Bom, mas no Hospital de Bonecas faz-se muito mais do que tratar das maleitas desses seres que só estabelecem diálogo com o humano através da imaginação deste. No espaço as vitrinas estão cheias de pequenas peças de decoração de interiores. São casas em miniatura, mobília, talheres, cortinados e todos os utensílios necessários para habitar um lar, ainda que em ponto pequeno, e que se podem adquirir no Hospital de Bonecas.
“Vendemos os kits das casas que as pessoas podem depois montar em nos seus lares. Estes são, também, brinquedos de família”- diz Manuela em entrevista ao VerPortugal.

Para além disso, ao Hospital vão muitas vezes crianças em visitas de estudo escolares. Vão ver não só o que lá se vende mas também a parte de recuperação de bonecas e de imagens, porcelanas e até de peluches.
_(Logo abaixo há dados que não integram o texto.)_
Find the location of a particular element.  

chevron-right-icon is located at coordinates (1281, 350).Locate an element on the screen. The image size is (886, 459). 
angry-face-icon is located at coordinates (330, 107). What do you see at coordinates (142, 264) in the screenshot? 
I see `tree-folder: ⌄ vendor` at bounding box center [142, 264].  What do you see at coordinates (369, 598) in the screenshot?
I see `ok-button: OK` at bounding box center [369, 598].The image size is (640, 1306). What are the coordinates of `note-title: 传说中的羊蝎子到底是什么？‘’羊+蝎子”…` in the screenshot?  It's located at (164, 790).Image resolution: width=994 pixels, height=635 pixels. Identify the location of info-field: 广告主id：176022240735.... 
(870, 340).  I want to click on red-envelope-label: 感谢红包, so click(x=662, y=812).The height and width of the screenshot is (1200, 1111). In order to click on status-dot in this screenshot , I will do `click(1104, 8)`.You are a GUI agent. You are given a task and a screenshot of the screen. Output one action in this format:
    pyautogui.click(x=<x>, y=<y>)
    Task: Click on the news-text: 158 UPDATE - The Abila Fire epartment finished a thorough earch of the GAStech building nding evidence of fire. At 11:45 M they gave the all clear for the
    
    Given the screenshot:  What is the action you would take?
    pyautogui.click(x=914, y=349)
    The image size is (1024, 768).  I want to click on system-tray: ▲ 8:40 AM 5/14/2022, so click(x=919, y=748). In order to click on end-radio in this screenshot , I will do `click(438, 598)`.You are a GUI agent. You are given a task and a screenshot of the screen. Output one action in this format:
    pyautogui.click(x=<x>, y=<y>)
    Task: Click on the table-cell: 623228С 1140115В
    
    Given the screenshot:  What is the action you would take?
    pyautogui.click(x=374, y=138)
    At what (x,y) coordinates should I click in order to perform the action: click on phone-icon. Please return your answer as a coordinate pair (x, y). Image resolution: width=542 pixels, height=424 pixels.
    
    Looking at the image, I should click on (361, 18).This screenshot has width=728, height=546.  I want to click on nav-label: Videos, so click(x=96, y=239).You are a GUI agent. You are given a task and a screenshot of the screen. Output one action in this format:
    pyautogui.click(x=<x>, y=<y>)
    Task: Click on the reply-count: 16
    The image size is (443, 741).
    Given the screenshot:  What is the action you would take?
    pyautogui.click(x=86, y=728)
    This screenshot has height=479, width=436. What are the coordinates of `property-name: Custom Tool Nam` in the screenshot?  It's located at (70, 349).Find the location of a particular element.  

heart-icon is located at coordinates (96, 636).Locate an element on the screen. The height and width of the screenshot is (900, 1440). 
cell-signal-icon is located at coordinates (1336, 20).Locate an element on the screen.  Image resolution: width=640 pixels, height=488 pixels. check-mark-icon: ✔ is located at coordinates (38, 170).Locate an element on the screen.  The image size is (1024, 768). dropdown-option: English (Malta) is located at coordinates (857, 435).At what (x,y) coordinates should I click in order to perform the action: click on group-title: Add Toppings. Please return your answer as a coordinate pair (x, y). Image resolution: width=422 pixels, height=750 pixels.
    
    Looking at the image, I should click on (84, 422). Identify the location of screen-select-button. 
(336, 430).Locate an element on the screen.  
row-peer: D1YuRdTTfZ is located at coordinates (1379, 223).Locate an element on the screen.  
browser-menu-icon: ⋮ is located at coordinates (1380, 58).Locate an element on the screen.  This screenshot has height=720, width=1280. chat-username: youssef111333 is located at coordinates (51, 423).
Sim porque – diz Manuela Cutileiro – o espaço tem de ser rentabilizado e para isso decidimos também recuperar peças de porcelana, peluches e outras imagens. “Estes restauros são feitos por profissionais da área. Alguns dos quais até lecionam na área do restauro” – conclui a gestora que coloca de parte a possibilidade de criar espaços idênticos noutros países ou até mesmo em outros locais de Portugal.